Sarah Gadon: Well, I think that that mirrors what life is like, you know, especially with intense familial relationships. I mean, I often find myself in dynamics with my own family members where things are heated, and the only thing to really break that tension is humor. For me, that’s just very realistic. That’s what life is like, and I think that’s what Miriam does so well in her writing. She captures the absurd humor of life. I was so happy that Mike was able to kind of transfer that tone into the film, too.
You have great chemistry with your costar, Alison Pill. I know you had a previous relationship with her growing up in the same city. How was it working with Alison throughout this experience? Did that previous relationship help your chemistry throughout the film?
Sarah Gadon: Yeah. And it goes beyond just kind of knowing each other. We went to the same schools. We went to arts intensive schools from the time we were eight years old, all the way through high school. Then, we were both child actors in Toronto together. And those are, you know, experiences that shaped who you are. I think artistically speaking, they shape how you work and what your work ethic is, and how you approach the material. So all of that was just so similar between the two of us. It’s like being cut from the same cloth.

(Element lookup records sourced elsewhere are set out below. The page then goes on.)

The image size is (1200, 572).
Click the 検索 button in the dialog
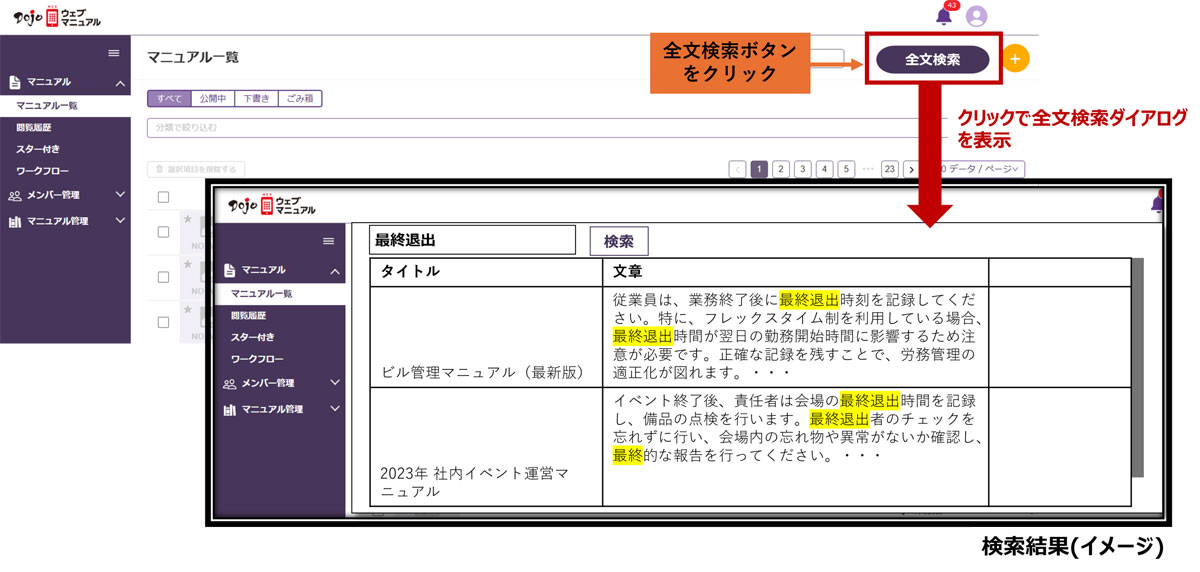[x=619, y=241]
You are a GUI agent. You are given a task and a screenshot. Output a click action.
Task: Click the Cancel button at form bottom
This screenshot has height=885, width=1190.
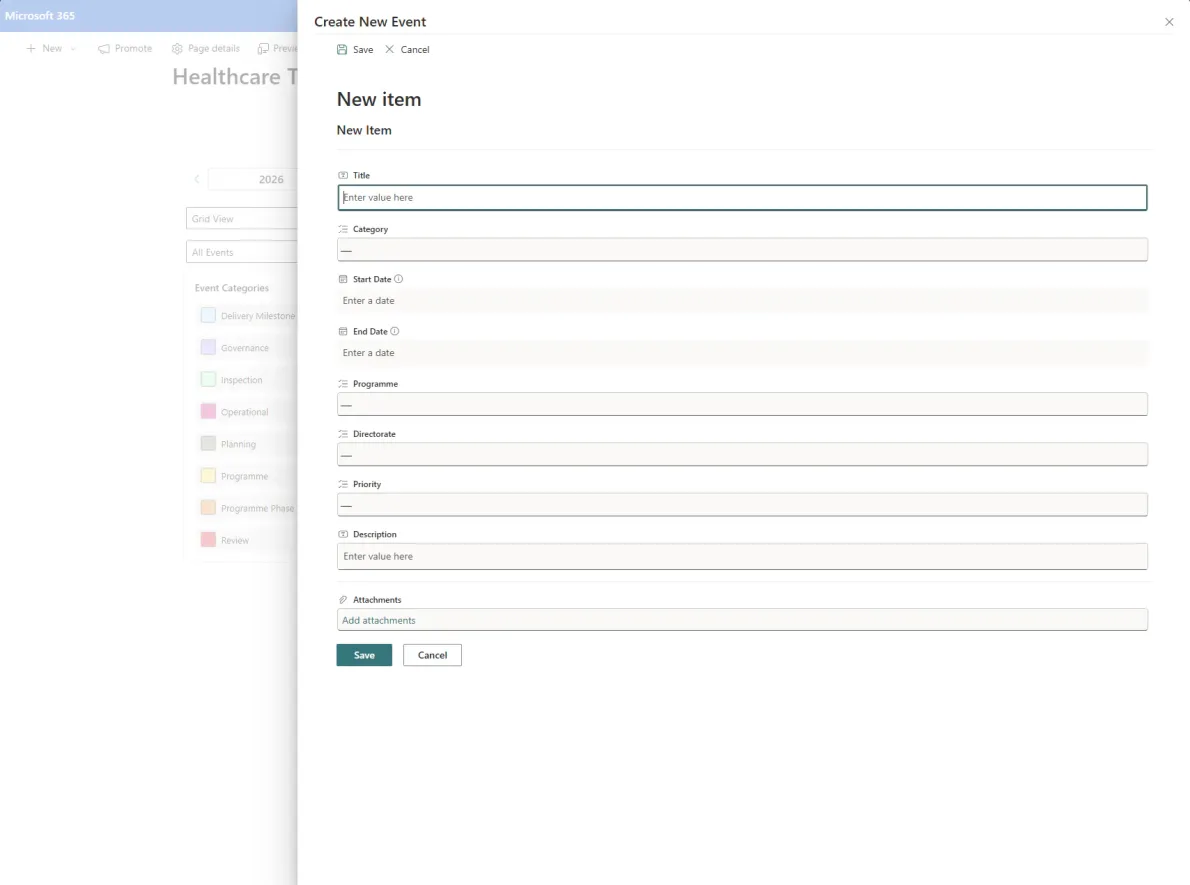[432, 655]
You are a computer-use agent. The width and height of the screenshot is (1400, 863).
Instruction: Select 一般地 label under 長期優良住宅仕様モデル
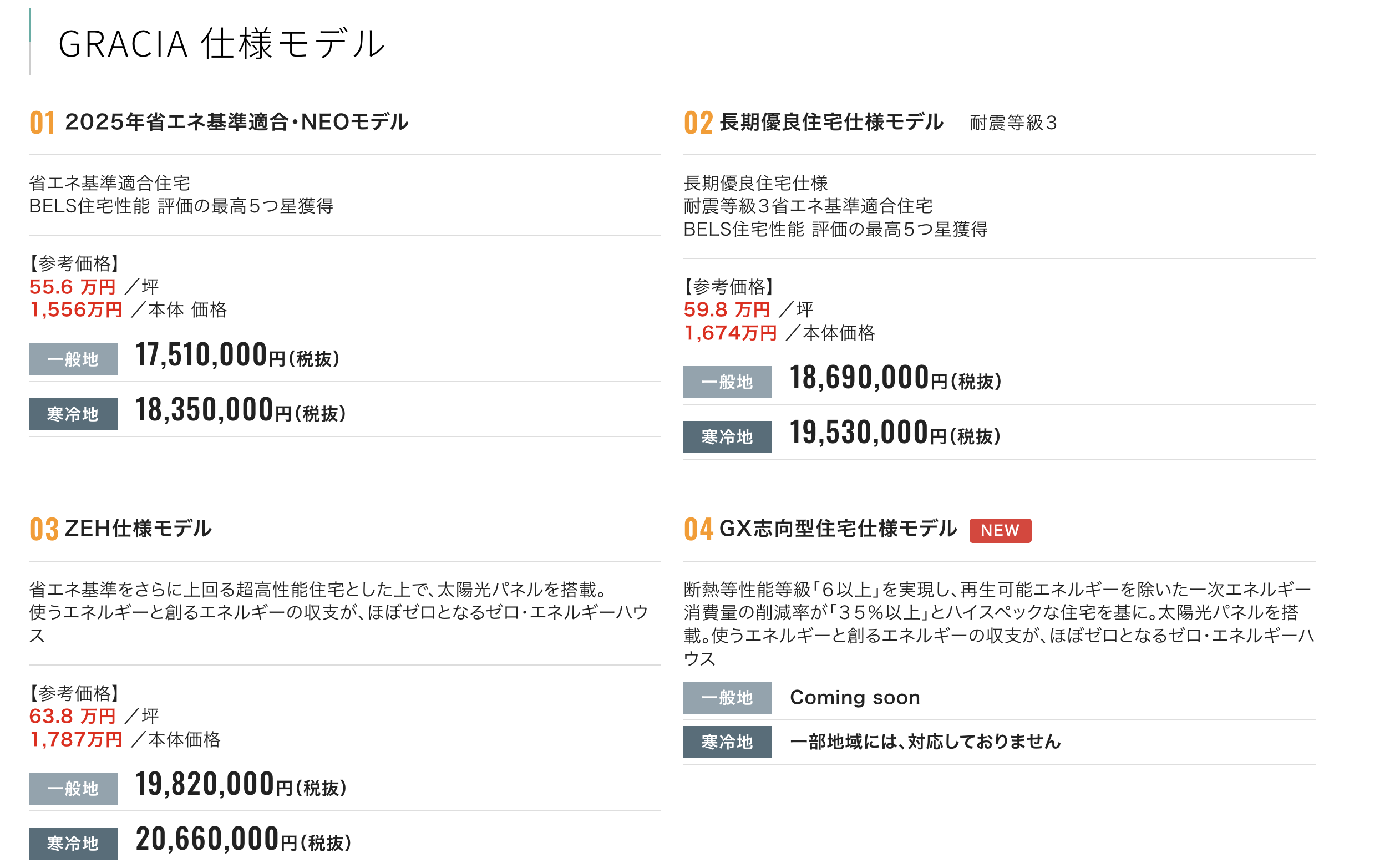727,382
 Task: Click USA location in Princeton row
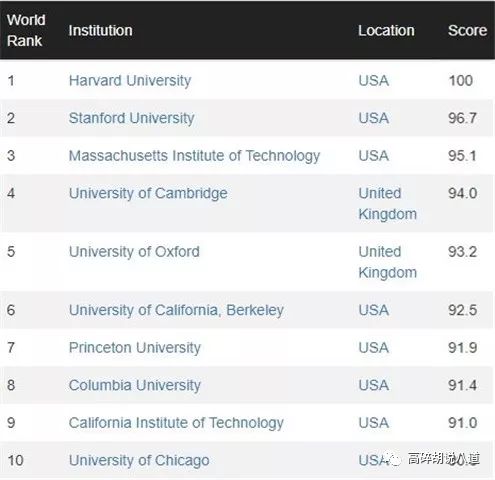tap(374, 348)
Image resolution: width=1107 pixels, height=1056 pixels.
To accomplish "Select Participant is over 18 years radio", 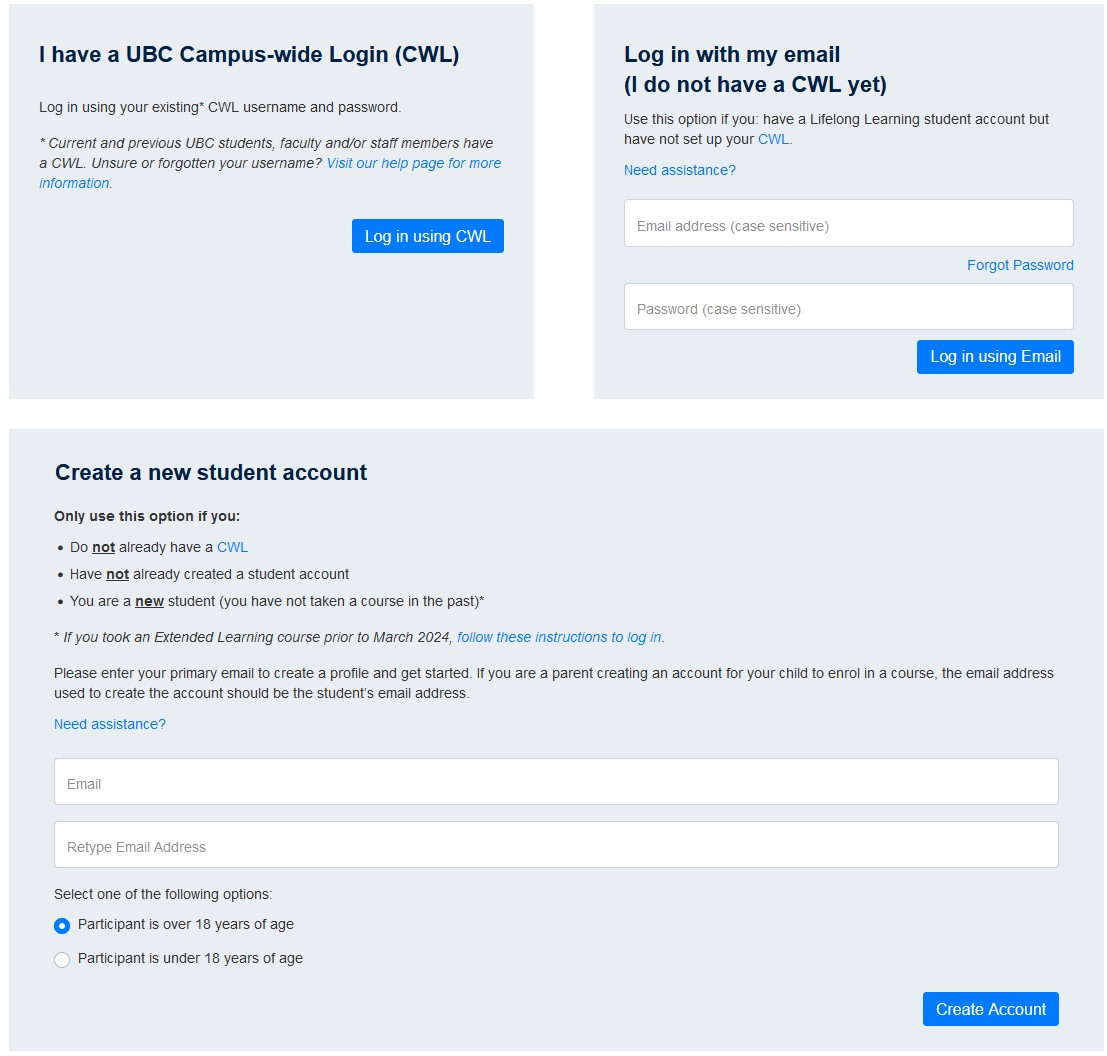I will tap(62, 925).
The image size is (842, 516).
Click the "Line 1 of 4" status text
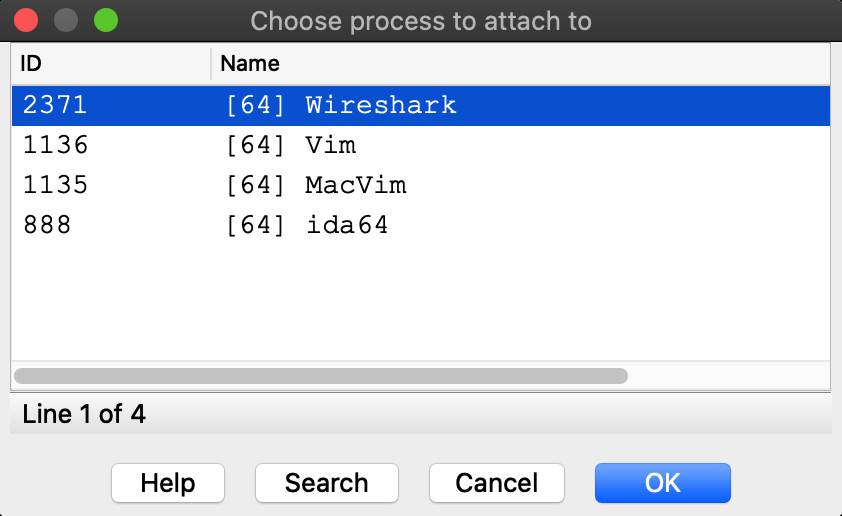point(84,414)
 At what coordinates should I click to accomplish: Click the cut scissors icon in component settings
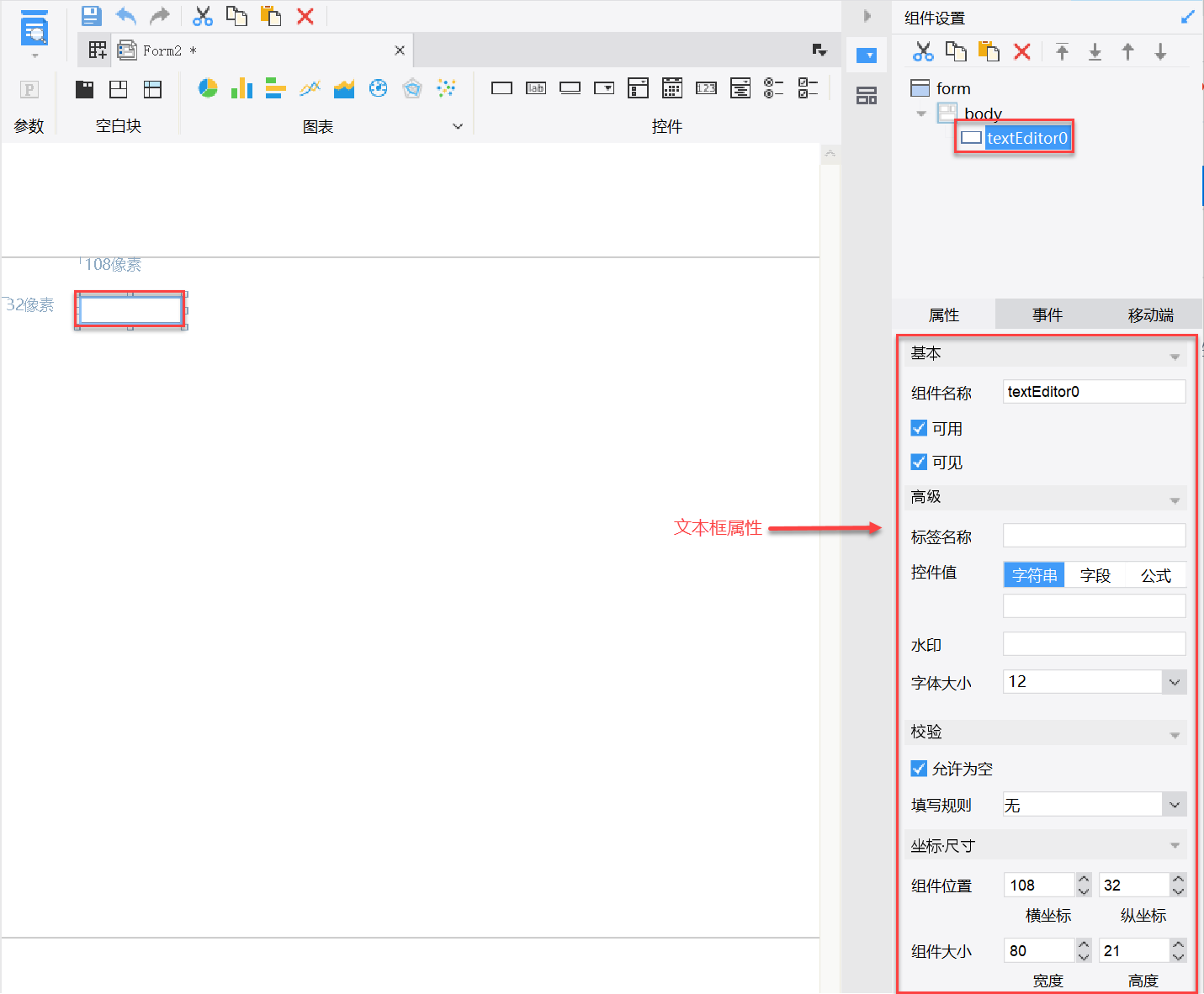923,52
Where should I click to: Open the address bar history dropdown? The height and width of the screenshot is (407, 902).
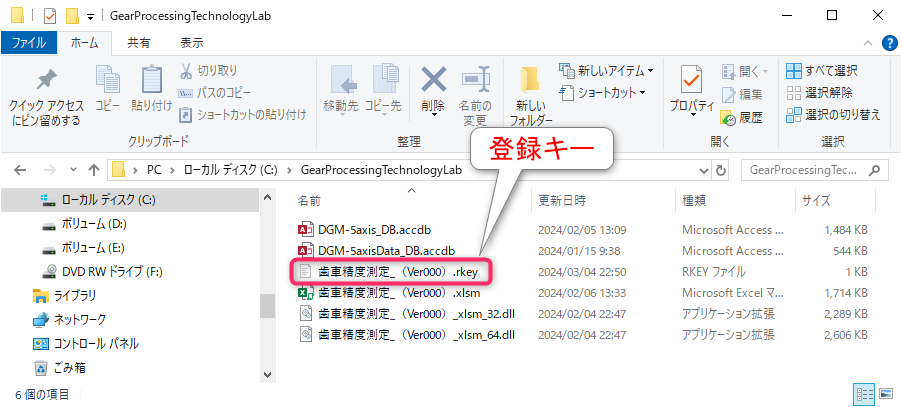point(704,170)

I think that was really huge for us to have that foundation before we even started working. I’ve always just admired Alison since the time I was a kid. She’s always been so unique and immensely talented. I’ve always just loved watching her. I think that dynamic, coincidentally, is going on between Elf and Yoli. You know, Yoli is like this bleeding heart, this open wound. She’s just walking around inside of her emotions and Elf is always kind of watching her kind of in awe of the capability that she has. So I felt like there are just so many things that I just think naturally translated to the dynamic between the two sisters.
What is the biggest takeaway you want people to walk away with after seeing this film?
Michael McGowan: Because it came from Miriam’s lived experience, unfortunately, I think there’s a truth there. The truth of the novel was what really attracted me. It was making a logical argument for somebody wanting to die, and I think that I’d never read it before and I’d never seen it in film before. I don’t know about you, but I haven’t really seen it from this point of view. As much as it sucks, and it’s terrible for the people that love the person, like I said, there’s a logic to it that I found interesting to explore. “You want to die. I want you to live. We’re enemies who love each other.” That’s a really great dramatic place to plan.
Sarah Gadon: I think that in the past few years, we have been so intense and we’ve been thinking about our relationships and what really matters to us. We’ve gone through difficult times. We’ve contemplated our own mortality. And this film, I think, gives you space to really think about and explore everything that we’ve kind of been feeling over the past couple of years. It also opens up a space for me to feel, which I think we’ve been trying to soldier on and carry through and not let ourselves feel things. One of the things that I love about watching films is that it becomes this conduit for you to really just explore your own feelings.
All My Puny Sorrows is now available on demand and digital.